## ENUNCIADO 1
Responde estas preguntas sobre el texto acerca del impulso amoroso en el cine:
(a) ¿Qué título y qué año encabezan el texto?
(b) Además de "exacerbado", ¿con qué palabras se describe ese impulso amoroso?
(c) ¿Cómo se califican las "marcas de fábrica" de las casas productoras?
## ENUNCIADO 2
Cita literalmente el texto sobre el impulso amoroso en el cine desde "Pero eso ocurre, desde" hasta "esa preciada carga.", incluidas ambas expresiones.
## ENUNCIADO 3
Continúa el texto sobre el impulso amoroso en el cine a partir de su última oración.

## TEXTO DADO

────────

Corps à coeur (1979)

Pero eso ocurre, desde luego, poco más o menos, aunque quizá con menor intensidad y trascendencia, de manera algo menos importante, en todos los géneros, o casi, y de hecho no hay que olvidar que este impulso amoroso exacerbado y, hasta bajo su apariencia más tranquila y serena, arrasador y potencialmente tan destructivo como creador, los atraviesa todos, a la luz del sol, al aire libre, o soterradamente, en la penumbra o en las tinieblas, en paz o en guerra, hoy o hace mil años, y va, por tanto, más allá de las convenciones de las épocas y de las tradiciones de los cines nacionales -cuando estos existían con rasgos definidos-, de los estilos personales o colectivos, de las casas productoras y sus "marcas de fábrica" icónicas o decorativas, y de los intérpretes que más fielmente acertaron a encarnarlos, o que más a menudo vieron depositar sobre sus hombros esa preciada carga.

────────

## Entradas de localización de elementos
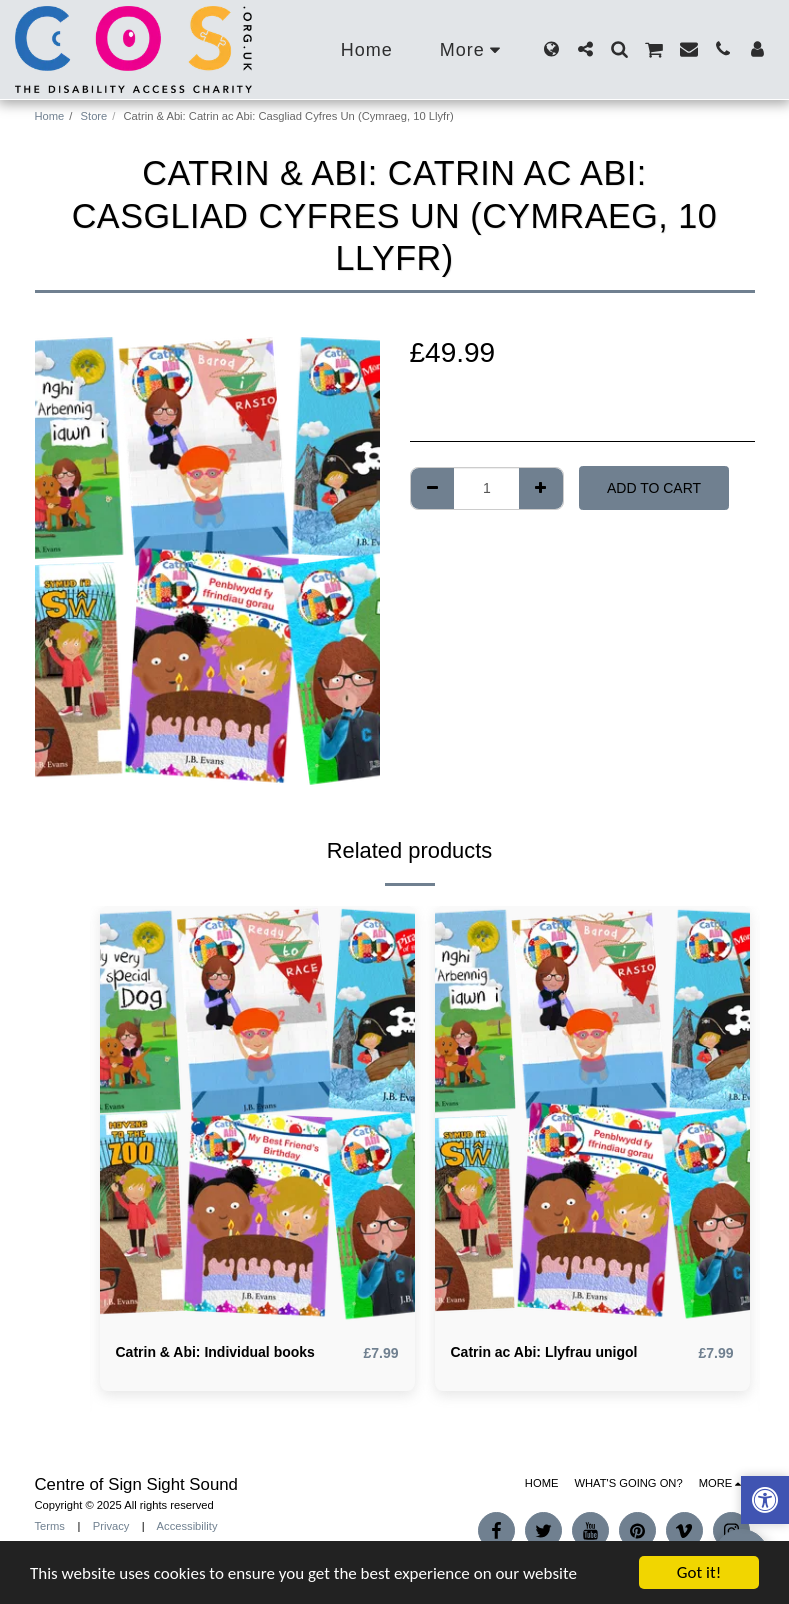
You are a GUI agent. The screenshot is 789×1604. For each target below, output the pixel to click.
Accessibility (187, 1526)
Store (94, 116)
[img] (257, 1116)
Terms (50, 1526)
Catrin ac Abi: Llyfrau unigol (544, 1352)
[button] (585, 49)
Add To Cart (654, 488)
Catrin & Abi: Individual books (215, 1352)
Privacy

────────

## RESPUESTA ESPERADA 1
(a) Corps à coeur (1979).
(b) Arrasador y potencialmente tan destructivo como creador.
(c) Icónicas o decorativas.

## RESPUESTA ESPERADA 2
Pero eso ocurre, desde luego, poco más o menos, aunque quizá con menor intensidad y trascendencia, de manera algo menos importante, en todos los géneros, o casi, y de hecho no hay que olvidar que este impulso amoroso exacerbado y, hasta bajo su apariencia más tranquila y serena, arrasador y potencialmente tan destructivo como creador, los atraviesa todos, a la luz del sol, al aire libre, o soterradamente, en la penumbra o en las tinieblas, en paz o en guerra, hoy o hace mil años, y va, por tanto, más allá de las convenciones de las épocas y de las tradiciones de los cines nacionales -cuando estos existían con rasgos definidos-, de los estilos personales o colectivos, de las casas productoras y sus "marcas de fábrica" icónicas o decorativas, y de los intérpretes que más fielmente acertaron a encarnarlos, o que más a menudo vieron depositar sobre sus hombros esa preciada carga.

## RESPUESTA ESPERADA 3
Lo que une, en el fondo, todas estas películas, de coloración, tono, ritmo, actitud, ambientación, época histórica, postura moral, exigencia artística, coherencia plástica tan distintas, de concepciones y expectativas tan variadas y hasta contrapuestas o contradictorias acerca de su propia materia constitutiva, de su misma sustancia, es decir, del amor mismo y de su poder para durar o traspasar las fronteras difusas de la vida y la muerte, de la vigilia y la ensoñación, de la llamada realidad y esa parte de la misma que se suele menospreciar y considerar menos sólida y que se denomina "fantasía" o "imaginación", cuando no "delirio", es la idea del tajo, del corte brutal y terminante, que secciona en dos las vidas respectivas de los amantes.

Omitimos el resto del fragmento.